Love him or hate him, everyone can at least agree that Trump is a disruptor. In just his first few months in office, he’s upended relationships presidents traditionally have with just about everyone, from the judiciary to the free press.
In the business world, and especially among tech startups, disruption has become a holy grail (not to mention fodder for satire). New companies aspire to revolutionize industry and culture, or at least sell that lofty goal to their investors. But now we have a case of real disruption in the White House. What does that teach us about the DNA of disruption and the right and wrong ways to wield disruptive power as entrepreneurs?
Disruption is what no one sees coming
Real disruption means big changes done fast. Like what Trump has done. Twelve months ago, he was a dark horse few thought would win. Today, he’s the leader of the free world. Trump came seemingly out of nowhere, disrupting how candidates campaign, the traditional political establishment and common protocols of international relations.
Entrepreneurs aspiring for disruption need to bear that velocity in mind. Disruption is when change happens so quickly that it outpaces others’ abilities to adapt. This speed—and tendency to catch people and institutions completely off-guard—is at its heart. Airbnb is a good example, turning the global travel industry on its head in under a decade. In New York, for example, one out of every five of the city’s “hotel rooms” are now Airbnb rentals. Regulators have been left struggling to keep up, as the company fights legal battles around the globe.
By contrast, most of what passes for “disruption” in business today is actually “evolution”: change that’s far slower and more predictable. Take my industry. I founded one of the first online eyewear companies 12 years ago. But while online sales are growing, today they make up about 5 percent of the eyewear industry’s sales. This is a case of evolution, not disruption. There’s ample time to adapt, plan and see what’s in the pipeline.
Disruption mingles creation and destruction…in uncertain ratios
Disruption in itself is an unknown quantity. It can be destructive, ravaging venerable institutions to no real end. It can also be productive, clearing out inefficiency and old habits to make way for something better. The challenge is that real disruption is often both of these things at once…and the final balance sometimes isn’t evident until the smoke clears.
For all the chaos he has wrought, for example, Trump has also proved an unexpectedly productive force in certain respects. By offering a real antithesis to prevailing norms—on everything from politics to news—he has shifted discussion and forced a healthy synthesis of old and new attitudes in an almost dialectical process. Ultimately, a brand new thesis, or paradigm, emerges—stronger, more viable than what came before.
Take his disruptive approach with media, for example.
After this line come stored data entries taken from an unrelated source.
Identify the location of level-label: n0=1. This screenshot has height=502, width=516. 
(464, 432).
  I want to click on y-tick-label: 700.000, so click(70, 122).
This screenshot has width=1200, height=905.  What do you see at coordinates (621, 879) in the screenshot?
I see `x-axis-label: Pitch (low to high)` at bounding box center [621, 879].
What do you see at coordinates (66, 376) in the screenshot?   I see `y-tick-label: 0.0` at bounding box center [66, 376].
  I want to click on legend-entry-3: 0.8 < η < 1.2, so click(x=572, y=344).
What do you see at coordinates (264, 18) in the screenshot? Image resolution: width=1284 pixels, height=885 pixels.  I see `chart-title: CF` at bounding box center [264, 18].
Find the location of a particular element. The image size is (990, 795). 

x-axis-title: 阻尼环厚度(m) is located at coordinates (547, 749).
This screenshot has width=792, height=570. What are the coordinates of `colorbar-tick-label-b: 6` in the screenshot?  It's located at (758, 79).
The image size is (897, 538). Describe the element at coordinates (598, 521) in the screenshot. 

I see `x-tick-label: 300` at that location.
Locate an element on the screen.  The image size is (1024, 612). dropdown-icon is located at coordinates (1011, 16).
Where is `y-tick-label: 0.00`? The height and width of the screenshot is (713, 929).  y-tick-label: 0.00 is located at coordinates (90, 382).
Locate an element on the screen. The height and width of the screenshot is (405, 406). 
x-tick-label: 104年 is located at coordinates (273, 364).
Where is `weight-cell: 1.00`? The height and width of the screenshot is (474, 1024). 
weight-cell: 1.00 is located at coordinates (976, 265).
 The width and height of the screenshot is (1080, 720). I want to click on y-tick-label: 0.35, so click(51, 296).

By bypassing traditional media, he has obliged news outlets to confront some of their shortcomings and find new and creative ways to reach readers. He’s also inadvertently reinvigorated them. Across the board, subscription rates are soaring at papers like the New York Times, Washington Post, Wall Street Journal, and Los Angeles Times.
This same destructive-productive duality is evident in true entrepreneurial disruptors. Uber, for example, has devastated traditional taxi industries in areas where it operates and threatened livelihoods, while also giving passengers needed options and better service. Disruption is always like this: mixed and messy. In its highest form, however, it leads to a needed—and beneficial—rebalancing of power. This may not always be the express intent of the disruptor—Uber, after all, has profit primarily on its mind—but it’s one very real collateral effect.
The light that burns twice as bright burns half as long
The nature of real disruption is that it has a short half-life. Sooner, rather than later, it finds a path of accommodation … or fizzles out. Trump may head an enormously powerful government, but we’ve already seen the courts shut down his travel ban. If he wants to actually accomplish anything, he’ll need to reconcile with Congress and other institutions. Government is a team sport, even if you’re the captain.
The same holds true with tech disruptors: lasting change requires compromise. Uber, for instance, is increasingly accommodating pressure from local governments on safety inspections, insurance and pick-up/drop-off locations. Indeed, they’re even partnering up with municipalities to share data and improve planning. The same goes for Airbnb, which is looking more and more like the hotels it once displaced, and is even in talks to acquire high-end vacation rentals.
In the end, true disruption is furious, intense and inevitably brief. Some disruptors push too far, too fast…only to see their gains reversed by incumbents. Other entrepreneurs—the ones that effect lasting changes—find a way to accommodate and subtly redefine the status quo. It’s easy to forget, for example, that now familiar institutions like Microsoft and Walmart were once disruptors, as well. Of course, the cycle of disruption never truly ends: after a while someone else come along to disrupt them, too.
Roy Hessel is president and CEO of Clearly and founder and CEO of EyeBuyDirect. The ideas in the article are his personal views and do not necessarily reflect those of the companies.